Packets from the Sun contain all the colors in equal amounts(for our purposes). If it’s high in the sky, looking straight at it will give you all of the colors. So the Sun looks white.

But the Sun isn’t shining only at you. There are countless rays taking countless paths through the sky, and only a tiny fraction of them hit you directly.

Raleigh scattering is an effect that more or less means that as light passes through air, it has a tendency to get knocked off of its straight line course. And it happens to have a preference for knocking blue light more than any other color. For us, we can think of it like our rainbow light packet is slowly “bleeding off” its blue light as it travels through the air. Or like it’s being run past a kind of imaginary sandpaper that prefers to scrape off blue light. The farther the packet goes through air, the more light that gets bled off. That bled off blue light gets thrown out in a random direction.

Since Raleigh scattering is occuring everywhere in the sky, all the time, some of it is bound to randomly fly in your direction and hit your eye. That is why the sky is blue. You’re basically getting some of the blue light shavings of all the light from the Sun that *didn’t* hit you.

But if this “blue light bleeding” behavior affects all light from the Sun, shouldn’t it affect the light that *does* directly hit you, too?
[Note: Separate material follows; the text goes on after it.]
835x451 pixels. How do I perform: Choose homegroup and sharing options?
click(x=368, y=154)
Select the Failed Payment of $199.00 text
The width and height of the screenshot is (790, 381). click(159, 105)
Yes! The light streaming into your eye is having the blue shaved out of it just like all the other light. But this effect is very gradual, and related to how far that light had to travel. If the Sun is overhead, light’s path to you takes a relatively short path through air, so not much blue light has managed to escape, so you don’t really notice.

If it’s sunrise or sunset, the light is passing through the atmosphere at a lower angle. That means its path through the air is longer now, meaning more blue light gets scraped away. At some point, so much of the bluer light has been scraped away that only reddish light remains. That redder light scatters too, just not as much as the bluer light, so if you look in the direction of the sun at sunrise or sunset, that light looks red. All the blue light has been scraped out of your sunset to make the sky blue for someone else beyond the horizon.

The only major inaccuracy with this is that there’s no such thing as a “rainbow packet” of light that can have some colors “scraped out of it”. What’s really going on is that there are a zillion rays, each with one unique color, and blue rays tend to get knocked around more often. But pretending like it’s just one packet representing the sum of all colors present means less to keep track of.